19 November, 2009

SNAFU: Peer-to-peer and Sensitive Information

A lot of people noticed the recent Congressional ethics probe that was disclosed because a junior staff member put a sensitive document on her computer at home. Not surprisingly, her computer also had file-sharing software installed and she inadvertently was sharing the document on a peer-to-peer network. Some are calling for a review of congressional cybersecurity policies after the breach. One thing to remember is that this sort of thing is not unique, new or surprising.

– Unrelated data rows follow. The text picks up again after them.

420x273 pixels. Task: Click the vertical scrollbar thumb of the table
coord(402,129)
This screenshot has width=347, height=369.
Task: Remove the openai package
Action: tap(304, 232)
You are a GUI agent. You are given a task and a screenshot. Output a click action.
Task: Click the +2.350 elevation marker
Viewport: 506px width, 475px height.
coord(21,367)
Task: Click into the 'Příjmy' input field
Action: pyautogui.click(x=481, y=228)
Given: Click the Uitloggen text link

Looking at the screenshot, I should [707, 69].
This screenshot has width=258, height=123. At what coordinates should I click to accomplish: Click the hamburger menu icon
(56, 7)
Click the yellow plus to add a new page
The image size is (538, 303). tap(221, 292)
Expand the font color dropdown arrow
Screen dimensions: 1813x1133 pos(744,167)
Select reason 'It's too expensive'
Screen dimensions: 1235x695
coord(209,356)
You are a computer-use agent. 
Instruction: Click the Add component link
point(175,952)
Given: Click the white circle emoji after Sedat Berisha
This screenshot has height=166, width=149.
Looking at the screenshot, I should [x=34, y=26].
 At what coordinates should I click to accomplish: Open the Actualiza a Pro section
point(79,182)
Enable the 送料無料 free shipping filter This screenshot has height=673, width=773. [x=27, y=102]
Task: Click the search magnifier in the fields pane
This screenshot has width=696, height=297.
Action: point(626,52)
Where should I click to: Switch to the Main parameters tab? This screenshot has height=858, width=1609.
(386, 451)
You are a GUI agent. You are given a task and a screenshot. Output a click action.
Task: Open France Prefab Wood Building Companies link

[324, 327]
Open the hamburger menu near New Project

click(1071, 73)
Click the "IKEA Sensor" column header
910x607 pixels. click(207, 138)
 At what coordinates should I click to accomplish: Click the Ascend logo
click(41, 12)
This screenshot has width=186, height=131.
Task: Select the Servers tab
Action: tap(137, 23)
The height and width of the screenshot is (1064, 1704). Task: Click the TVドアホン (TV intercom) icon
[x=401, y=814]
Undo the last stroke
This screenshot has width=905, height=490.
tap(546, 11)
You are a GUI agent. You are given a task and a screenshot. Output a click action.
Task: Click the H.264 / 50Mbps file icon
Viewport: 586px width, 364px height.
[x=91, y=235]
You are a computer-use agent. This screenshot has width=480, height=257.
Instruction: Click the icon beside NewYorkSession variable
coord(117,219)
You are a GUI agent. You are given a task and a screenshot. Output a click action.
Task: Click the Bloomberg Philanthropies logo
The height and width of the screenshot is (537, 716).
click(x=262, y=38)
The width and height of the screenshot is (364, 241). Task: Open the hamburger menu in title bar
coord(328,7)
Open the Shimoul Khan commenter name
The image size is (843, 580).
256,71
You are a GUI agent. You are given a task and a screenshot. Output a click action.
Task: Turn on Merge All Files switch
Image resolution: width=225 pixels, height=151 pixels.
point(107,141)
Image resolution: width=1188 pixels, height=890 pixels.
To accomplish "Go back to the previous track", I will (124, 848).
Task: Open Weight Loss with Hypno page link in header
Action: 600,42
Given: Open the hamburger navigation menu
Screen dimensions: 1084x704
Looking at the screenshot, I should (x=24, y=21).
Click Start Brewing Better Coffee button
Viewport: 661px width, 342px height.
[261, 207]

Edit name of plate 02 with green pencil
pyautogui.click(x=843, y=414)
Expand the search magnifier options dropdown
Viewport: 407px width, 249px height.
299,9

David Bianco wrote about a similar topic in 2006 and covers the important points, though I would add that the problem also extends to personal systems, not just mobile devices. Whether the vulnerability is a mobile device that is easily lost or stolen (laptop, smart-phone, music player, etc), or a personal system running software that would never be allowed in a work environment, don't put sensitive information on systems that are difficult to control.

17 November, 2009

SANS WhatWorks in Incident Detection Summit 2009

I am scheduled to be a part of several discussion panels at the SANS WhatWorks in Incident Detection Summit 2009 on 9-10 December. There are a lot of good speakers participating and the agenda will cover many topics related to incident detection. I believe there is still space available for anyone that is interested in attending.

From SANS:

Following the success of the 2008 and 2009 editions of the SANS WhatWorks in Forensics and Incident Response Summits, SANS is teaming with Richard Bejtlich to create a practioner-focused event dedicated to incident detection operations. The SANS Incident Detection Summit will share tools, tactics, and techniques practiced by more than 40 of the world's greatest incident detectors in two full days of content consisting of keynotes, expert briefings, and dynamic panels.